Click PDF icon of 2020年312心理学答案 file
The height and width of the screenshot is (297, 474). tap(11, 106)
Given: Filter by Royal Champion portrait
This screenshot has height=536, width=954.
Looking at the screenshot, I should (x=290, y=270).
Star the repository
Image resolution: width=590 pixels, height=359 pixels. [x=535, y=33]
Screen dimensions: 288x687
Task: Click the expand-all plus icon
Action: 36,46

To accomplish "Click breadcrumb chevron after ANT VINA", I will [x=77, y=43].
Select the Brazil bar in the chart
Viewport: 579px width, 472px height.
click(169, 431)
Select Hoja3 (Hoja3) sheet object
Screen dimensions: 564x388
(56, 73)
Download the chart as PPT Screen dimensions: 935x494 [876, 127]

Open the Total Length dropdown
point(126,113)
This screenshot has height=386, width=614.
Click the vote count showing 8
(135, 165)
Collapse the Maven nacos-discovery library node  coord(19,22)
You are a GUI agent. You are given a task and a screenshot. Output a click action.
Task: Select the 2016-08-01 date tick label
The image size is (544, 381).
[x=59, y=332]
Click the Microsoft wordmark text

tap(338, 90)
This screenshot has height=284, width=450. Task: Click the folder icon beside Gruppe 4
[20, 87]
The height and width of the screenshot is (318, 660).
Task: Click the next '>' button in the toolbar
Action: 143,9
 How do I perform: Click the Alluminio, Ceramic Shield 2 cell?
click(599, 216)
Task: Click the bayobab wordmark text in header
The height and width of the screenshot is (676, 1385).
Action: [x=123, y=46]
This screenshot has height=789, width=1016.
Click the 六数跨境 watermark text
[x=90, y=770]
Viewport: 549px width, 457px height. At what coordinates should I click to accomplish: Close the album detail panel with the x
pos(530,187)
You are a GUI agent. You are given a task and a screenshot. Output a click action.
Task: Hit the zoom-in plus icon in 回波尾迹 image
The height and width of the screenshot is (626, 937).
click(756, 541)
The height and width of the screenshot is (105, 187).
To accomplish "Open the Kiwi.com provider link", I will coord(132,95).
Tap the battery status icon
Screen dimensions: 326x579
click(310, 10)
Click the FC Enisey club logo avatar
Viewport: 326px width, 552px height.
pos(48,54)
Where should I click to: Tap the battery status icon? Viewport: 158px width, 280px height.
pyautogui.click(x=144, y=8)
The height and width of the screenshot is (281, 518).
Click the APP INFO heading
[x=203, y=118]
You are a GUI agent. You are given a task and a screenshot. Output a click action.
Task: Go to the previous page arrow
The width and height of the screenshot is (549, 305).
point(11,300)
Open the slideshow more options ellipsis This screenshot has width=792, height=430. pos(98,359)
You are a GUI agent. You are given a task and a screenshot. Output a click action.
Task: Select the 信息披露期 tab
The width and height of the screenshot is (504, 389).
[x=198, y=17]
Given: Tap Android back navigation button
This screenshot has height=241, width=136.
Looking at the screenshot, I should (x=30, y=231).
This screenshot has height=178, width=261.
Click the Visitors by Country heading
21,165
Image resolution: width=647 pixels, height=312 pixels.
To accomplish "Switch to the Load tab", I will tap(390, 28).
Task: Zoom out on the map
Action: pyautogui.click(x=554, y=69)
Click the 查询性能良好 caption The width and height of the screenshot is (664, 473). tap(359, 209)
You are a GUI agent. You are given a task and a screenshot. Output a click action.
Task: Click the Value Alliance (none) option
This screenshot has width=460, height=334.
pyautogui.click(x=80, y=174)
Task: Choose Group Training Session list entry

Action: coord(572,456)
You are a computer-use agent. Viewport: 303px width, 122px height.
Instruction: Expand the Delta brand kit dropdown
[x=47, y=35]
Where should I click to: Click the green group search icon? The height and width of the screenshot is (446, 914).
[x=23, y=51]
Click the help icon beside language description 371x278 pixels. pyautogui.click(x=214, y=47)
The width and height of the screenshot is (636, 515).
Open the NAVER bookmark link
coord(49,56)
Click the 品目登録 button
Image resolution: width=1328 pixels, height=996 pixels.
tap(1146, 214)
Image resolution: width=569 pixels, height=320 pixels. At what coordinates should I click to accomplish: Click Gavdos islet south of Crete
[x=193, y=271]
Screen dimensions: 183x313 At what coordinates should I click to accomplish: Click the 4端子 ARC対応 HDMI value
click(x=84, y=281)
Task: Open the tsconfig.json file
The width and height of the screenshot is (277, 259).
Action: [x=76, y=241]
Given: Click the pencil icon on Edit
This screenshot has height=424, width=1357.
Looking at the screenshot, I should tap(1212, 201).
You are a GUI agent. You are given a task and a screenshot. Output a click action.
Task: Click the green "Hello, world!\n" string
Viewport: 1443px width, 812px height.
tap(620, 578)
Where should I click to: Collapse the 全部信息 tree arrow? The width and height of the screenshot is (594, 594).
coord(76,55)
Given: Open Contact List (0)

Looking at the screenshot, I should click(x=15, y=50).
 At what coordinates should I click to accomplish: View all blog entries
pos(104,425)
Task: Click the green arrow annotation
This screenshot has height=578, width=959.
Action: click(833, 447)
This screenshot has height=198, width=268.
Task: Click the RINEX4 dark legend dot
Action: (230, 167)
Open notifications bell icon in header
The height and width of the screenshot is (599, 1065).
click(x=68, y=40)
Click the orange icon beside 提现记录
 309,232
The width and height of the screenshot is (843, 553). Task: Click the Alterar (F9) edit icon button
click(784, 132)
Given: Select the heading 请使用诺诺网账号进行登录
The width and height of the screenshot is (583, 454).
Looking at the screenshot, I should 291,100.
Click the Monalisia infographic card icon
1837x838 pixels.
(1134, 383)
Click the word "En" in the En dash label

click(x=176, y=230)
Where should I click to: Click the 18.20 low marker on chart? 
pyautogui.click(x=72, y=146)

◆ ◆ ◆

All of the material should appear again, reproduced word for word.

> _Task result_
Click PDF icon of 2020年312心理学答案 file
The height and width of the screenshot is (297, 474). tap(11, 106)
Given: Filter by Royal Champion portrait
This screenshot has height=536, width=954.
Looking at the screenshot, I should (x=290, y=270).
Star the repository
Image resolution: width=590 pixels, height=359 pixels. [x=535, y=33]
Screen dimensions: 288x687
Task: Click the expand-all plus icon
Action: 36,46

To accomplish "Click breadcrumb chevron after ANT VINA", I will [x=77, y=43].
Select the Brazil bar in the chart
Viewport: 579px width, 472px height.
click(169, 431)
Select Hoja3 (Hoja3) sheet object
Screen dimensions: 564x388
(56, 73)
Download the chart as PPT Screen dimensions: 935x494 [876, 127]

Open the Total Length dropdown
point(126,113)
This screenshot has height=386, width=614.
Click the vote count showing 8
(135, 165)
Collapse the Maven nacos-discovery library node  coord(19,22)
You are a GUI agent. You are given a task and a screenshot. Output a click action.
Task: Select the 2016-08-01 date tick label
The image size is (544, 381).
[x=59, y=332]
Click the Microsoft wordmark text

tap(338, 90)
This screenshot has height=284, width=450. Task: Click the folder icon beside Gruppe 4
[20, 87]
The height and width of the screenshot is (318, 660).
Task: Click the next '>' button in the toolbar
Action: 143,9
 How do I perform: Click the Alluminio, Ceramic Shield 2 cell?
click(599, 216)
Task: Click the bayobab wordmark text in header
The height and width of the screenshot is (676, 1385).
Action: [x=123, y=46]
This screenshot has height=789, width=1016.
Click the 六数跨境 watermark text
[x=90, y=770]
Viewport: 549px width, 457px height. At what coordinates should I click to accomplish: Close the album detail panel with the x
pos(530,187)
You are a GUI agent. You are given a task and a screenshot. Output a click action.
Task: Hit the zoom-in plus icon in 回波尾迹 image
The height and width of the screenshot is (626, 937).
click(756, 541)
The height and width of the screenshot is (105, 187).
To accomplish "Open the Kiwi.com provider link", I will coord(132,95).
Tap the battery status icon
Screen dimensions: 326x579
click(310, 10)
Click the FC Enisey club logo avatar
Viewport: 326px width, 552px height.
pos(48,54)
Where should I click to: Tap the battery status icon? Viewport: 158px width, 280px height.
pyautogui.click(x=144, y=8)
The height and width of the screenshot is (281, 518).
Click the APP INFO heading
[x=203, y=118]
You are a GUI agent. You are given a task and a screenshot. Output a click action.
Task: Go to the previous page arrow
The width and height of the screenshot is (549, 305).
point(11,300)
Open the slideshow more options ellipsis This screenshot has width=792, height=430. pos(98,359)
You are a GUI agent. You are given a task and a screenshot. Output a click action.
Task: Select the 信息披露期 tab
The width and height of the screenshot is (504, 389).
[x=198, y=17]
Given: Tap Android back navigation button
This screenshot has height=241, width=136.
Looking at the screenshot, I should (x=30, y=231).
This screenshot has height=178, width=261.
Click the Visitors by Country heading
21,165
Image resolution: width=647 pixels, height=312 pixels.
To accomplish "Switch to the Load tab", I will tap(390, 28).
Task: Zoom out on the map
Action: pyautogui.click(x=554, y=69)
Click the 查询性能良好 caption The width and height of the screenshot is (664, 473). tap(359, 209)
You are a GUI agent. You are given a task and a screenshot. Output a click action.
Task: Click the Value Alliance (none) option
This screenshot has width=460, height=334.
pyautogui.click(x=80, y=174)
Task: Choose Group Training Session list entry

Action: coord(572,456)
You are a computer-use agent. Viewport: 303px width, 122px height.
Instruction: Expand the Delta brand kit dropdown
[x=47, y=35]
Where should I click to: Click the green group search icon? The height and width of the screenshot is (446, 914).
[x=23, y=51]
Click the help icon beside language description 371x278 pixels. pyautogui.click(x=214, y=47)
The width and height of the screenshot is (636, 515).
Open the NAVER bookmark link
coord(49,56)
Click the 品目登録 button
Image resolution: width=1328 pixels, height=996 pixels.
tap(1146, 214)
Image resolution: width=569 pixels, height=320 pixels. At what coordinates should I click to accomplish: Click Gavdos islet south of Crete
[x=193, y=271]
Screen dimensions: 183x313 At what coordinates should I click to accomplish: Click the 4端子 ARC対応 HDMI value
click(x=84, y=281)
Task: Open the tsconfig.json file
The width and height of the screenshot is (277, 259).
Action: [x=76, y=241]
Given: Click the pencil icon on Edit
This screenshot has height=424, width=1357.
Looking at the screenshot, I should tap(1212, 201).
You are a GUI agent. You are given a task and a screenshot. Output a click action.
Task: Click the green "Hello, world!\n" string
Viewport: 1443px width, 812px height.
tap(620, 578)
Where should I click to: Collapse the 全部信息 tree arrow? The width and height of the screenshot is (594, 594).
coord(76,55)
Given: Open Contact List (0)

Looking at the screenshot, I should click(x=15, y=50).
 At what coordinates should I click to accomplish: View all blog entries
pos(104,425)
Task: Click the green arrow annotation
This screenshot has height=578, width=959.
Action: click(833, 447)
This screenshot has height=198, width=268.
Task: Click the RINEX4 dark legend dot
Action: (230, 167)
Open notifications bell icon in header
The height and width of the screenshot is (599, 1065).
click(x=68, y=40)
Click the orange icon beside 提现记录
 309,232
The width and height of the screenshot is (843, 553). Task: Click the Alterar (F9) edit icon button
click(784, 132)
Given: Select the heading 请使用诺诺网账号进行登录
The width and height of the screenshot is (583, 454).
Looking at the screenshot, I should 291,100.
Click the Monalisia infographic card icon
1837x838 pixels.
(1134, 383)
Click the word "En" in the En dash label

click(x=176, y=230)
Where should I click to: Click the 18.20 low marker on chart? 
pyautogui.click(x=72, y=146)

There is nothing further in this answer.